Risk-Adjusted Performance

0 of 100

 
Weak
 
Strong
Very Weak
Over the last 90 days Arcimoto has generated negative risk-adjusted returns adding no value to investors with long positions. In spite of fragile performance in the last few months, the Stock's basic indicators remain fairly stable which may send shares a bit higher in June 2024. The latest fuss may also be a sign of long-term up-swing for the venture sophisticated investors.
Autoliv 

Risk-Adjusted Performance

7 of 100

 
Weak
 
Strong
OK
Compared to the overall equity markets, risk-adjusted returns on investments in Autoliv are ranked lower than 7 (%) of all global equities and portfolios over the last 90 days. In spite of fairly fragile essential indicators, Autoliv may actually be approaching a critical reversion point that can send shares even higher in June 2024.

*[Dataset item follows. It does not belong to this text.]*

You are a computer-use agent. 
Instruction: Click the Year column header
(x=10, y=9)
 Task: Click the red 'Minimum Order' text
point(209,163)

Arcimoto and Autoliv Volatility Contrast

   Predicted Return Density   
       Returns  

Pair Trading with Arcimoto and Autoliv

The main advantage of trading using opposite Arcimoto and Autoliv positions is that it hedges away some unsystematic risk. Because of two separate transactions, even if Arcimoto position performs unexpectedly, Autoliv can make up some of the losses. Pair trading also minimizes risk from directional movements in the market. For example, if an entire industry or sector drops because of unexpected headlines, the short position in Autoliv will offset losses from the drop in Autoliv's long position.
The idea behind Arcimoto and Autoliv pairs trading is to make the combined position market-neutral, meaning the overall market's direction will not affect its win or loss (or potential downside or upside). This can be achieved by designing a pairs trade with two highly correlated stocks or equities that operate in a similar space or sector, making it possible to obtain profits through simple and relatively low-risk investment.
Check out your portfolio center.
Note that this page's information should be used as a complementary analysis to find the right mix of equity instruments to add to your existing portfolios or create a brand new portfolio. You can also try the Equity Search module to search for actively traded equities including funds and ETFs from over 30 global markets.